> Prompt
How many of the lines below contain the string "description"? Case counts, and the reply should be the number alone.
>> Start Record set
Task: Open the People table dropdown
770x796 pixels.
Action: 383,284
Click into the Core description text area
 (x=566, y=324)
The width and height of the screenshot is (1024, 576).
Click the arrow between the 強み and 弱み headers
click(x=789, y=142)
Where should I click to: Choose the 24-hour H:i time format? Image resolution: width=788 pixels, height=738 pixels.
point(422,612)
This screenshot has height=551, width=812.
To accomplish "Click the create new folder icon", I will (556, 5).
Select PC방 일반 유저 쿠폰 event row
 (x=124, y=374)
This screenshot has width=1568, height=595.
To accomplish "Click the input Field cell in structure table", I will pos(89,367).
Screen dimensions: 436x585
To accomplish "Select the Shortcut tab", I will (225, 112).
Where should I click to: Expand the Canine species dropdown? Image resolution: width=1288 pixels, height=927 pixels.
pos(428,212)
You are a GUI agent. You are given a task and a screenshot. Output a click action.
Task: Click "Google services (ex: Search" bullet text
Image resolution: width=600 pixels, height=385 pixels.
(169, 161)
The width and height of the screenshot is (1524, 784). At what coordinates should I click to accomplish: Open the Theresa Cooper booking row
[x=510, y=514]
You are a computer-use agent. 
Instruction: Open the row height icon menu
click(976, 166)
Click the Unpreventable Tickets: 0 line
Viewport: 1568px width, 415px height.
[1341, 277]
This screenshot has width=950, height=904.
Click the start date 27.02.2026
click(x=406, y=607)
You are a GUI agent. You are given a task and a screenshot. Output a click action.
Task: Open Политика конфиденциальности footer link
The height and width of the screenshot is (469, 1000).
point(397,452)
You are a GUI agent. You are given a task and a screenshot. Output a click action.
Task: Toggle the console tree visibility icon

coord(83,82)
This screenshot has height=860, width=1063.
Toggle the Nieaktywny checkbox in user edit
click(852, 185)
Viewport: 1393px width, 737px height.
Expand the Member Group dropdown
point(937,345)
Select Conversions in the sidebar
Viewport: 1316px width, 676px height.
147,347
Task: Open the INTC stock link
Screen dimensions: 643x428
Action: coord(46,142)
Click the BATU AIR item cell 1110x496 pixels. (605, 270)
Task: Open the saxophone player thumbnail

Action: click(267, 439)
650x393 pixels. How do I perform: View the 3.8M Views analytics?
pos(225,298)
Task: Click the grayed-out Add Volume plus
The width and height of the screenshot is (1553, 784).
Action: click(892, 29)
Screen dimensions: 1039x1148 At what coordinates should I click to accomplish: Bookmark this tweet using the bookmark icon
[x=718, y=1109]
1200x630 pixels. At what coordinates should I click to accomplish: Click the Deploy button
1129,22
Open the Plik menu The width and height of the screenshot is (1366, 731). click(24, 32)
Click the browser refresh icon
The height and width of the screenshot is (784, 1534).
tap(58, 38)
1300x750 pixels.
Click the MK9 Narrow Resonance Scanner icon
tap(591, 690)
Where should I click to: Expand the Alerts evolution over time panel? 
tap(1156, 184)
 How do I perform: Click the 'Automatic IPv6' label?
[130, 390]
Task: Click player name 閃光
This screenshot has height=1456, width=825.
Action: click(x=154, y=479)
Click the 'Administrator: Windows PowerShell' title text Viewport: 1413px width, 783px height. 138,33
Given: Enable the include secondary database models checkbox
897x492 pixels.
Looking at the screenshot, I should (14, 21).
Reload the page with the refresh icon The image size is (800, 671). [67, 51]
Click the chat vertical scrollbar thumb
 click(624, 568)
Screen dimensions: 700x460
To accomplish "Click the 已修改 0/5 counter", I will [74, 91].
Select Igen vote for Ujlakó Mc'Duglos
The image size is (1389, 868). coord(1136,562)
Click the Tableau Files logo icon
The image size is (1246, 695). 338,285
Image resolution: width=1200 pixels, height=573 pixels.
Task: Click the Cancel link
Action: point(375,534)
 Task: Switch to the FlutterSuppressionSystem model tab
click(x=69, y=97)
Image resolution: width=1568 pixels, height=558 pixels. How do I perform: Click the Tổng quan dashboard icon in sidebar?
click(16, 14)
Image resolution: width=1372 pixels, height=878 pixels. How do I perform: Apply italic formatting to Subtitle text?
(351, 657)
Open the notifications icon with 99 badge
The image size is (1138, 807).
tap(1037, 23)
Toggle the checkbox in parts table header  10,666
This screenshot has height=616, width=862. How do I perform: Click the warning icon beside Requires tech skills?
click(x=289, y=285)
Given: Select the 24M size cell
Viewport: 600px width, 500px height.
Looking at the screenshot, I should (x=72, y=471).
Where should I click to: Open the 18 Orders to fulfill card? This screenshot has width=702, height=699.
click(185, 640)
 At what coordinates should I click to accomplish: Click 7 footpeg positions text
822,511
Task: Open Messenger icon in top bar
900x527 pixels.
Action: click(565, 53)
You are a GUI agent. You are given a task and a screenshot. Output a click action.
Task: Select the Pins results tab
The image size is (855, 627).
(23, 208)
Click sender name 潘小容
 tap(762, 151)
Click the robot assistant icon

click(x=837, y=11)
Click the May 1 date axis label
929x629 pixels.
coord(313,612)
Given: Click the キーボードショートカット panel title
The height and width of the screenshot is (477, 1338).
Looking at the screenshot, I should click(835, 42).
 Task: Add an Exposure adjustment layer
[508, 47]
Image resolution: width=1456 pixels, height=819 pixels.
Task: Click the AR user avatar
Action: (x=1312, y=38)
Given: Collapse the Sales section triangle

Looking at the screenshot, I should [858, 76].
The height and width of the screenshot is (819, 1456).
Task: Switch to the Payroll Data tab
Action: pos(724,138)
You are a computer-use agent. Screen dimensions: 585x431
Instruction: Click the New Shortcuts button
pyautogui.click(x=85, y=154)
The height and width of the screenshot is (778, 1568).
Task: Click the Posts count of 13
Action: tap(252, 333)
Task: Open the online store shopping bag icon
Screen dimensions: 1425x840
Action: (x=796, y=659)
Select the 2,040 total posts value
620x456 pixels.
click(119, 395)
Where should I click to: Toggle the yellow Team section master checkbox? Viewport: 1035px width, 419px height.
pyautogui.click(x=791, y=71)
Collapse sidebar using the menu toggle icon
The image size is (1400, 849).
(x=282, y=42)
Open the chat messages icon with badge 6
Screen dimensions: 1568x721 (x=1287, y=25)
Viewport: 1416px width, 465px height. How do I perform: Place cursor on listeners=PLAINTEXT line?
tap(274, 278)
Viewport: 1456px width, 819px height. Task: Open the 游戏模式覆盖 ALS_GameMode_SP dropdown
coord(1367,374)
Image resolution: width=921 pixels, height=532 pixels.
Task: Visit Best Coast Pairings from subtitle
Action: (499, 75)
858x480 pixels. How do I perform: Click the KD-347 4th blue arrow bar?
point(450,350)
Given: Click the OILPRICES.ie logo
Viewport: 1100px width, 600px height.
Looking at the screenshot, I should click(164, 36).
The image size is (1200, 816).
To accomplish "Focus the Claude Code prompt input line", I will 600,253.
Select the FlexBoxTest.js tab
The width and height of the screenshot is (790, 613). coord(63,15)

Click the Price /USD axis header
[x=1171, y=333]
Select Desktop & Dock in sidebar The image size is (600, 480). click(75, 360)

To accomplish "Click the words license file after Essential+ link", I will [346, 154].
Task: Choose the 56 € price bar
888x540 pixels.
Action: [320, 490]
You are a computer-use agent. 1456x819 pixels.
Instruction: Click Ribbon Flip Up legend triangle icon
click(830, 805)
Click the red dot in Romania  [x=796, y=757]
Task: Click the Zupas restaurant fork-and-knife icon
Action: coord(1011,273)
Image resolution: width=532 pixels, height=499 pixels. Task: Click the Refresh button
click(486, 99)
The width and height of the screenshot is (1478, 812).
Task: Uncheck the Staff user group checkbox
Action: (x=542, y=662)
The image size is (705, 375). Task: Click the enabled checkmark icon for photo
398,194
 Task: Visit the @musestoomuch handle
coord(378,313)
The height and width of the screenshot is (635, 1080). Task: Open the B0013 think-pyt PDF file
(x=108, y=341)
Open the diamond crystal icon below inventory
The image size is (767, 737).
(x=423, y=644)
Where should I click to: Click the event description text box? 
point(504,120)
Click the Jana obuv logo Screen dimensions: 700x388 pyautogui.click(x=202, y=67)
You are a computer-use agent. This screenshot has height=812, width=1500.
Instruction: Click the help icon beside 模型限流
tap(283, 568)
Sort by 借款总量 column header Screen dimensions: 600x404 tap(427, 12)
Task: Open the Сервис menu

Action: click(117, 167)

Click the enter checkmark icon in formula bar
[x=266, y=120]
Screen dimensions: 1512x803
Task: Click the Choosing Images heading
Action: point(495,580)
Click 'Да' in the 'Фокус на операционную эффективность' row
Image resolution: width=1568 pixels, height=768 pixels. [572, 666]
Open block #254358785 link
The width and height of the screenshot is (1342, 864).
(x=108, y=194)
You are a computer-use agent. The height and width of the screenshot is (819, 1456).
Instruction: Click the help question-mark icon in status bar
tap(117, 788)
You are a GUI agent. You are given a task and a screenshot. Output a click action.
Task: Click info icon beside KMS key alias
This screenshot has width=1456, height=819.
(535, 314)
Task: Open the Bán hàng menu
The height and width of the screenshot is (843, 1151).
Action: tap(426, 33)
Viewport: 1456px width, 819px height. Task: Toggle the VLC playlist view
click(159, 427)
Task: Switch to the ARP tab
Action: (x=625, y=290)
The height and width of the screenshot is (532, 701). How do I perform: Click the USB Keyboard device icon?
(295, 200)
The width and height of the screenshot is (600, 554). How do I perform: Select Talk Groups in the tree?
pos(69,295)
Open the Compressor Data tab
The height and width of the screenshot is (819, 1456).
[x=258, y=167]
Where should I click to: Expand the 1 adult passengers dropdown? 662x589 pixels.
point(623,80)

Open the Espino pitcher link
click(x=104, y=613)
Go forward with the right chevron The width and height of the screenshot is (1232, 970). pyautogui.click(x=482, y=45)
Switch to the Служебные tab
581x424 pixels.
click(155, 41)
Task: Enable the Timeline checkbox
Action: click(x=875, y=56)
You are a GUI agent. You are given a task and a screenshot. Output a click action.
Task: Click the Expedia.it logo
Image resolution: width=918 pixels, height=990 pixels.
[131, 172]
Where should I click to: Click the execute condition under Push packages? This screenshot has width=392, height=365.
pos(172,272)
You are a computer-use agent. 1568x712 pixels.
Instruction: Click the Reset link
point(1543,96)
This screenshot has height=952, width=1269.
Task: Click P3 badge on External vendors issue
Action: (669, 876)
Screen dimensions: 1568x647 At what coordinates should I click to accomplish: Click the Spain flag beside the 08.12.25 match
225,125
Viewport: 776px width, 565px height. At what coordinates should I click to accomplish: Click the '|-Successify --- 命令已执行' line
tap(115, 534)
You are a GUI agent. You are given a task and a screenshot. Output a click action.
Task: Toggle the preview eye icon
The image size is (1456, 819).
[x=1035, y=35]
>> End Record set
> Output for this exercise
2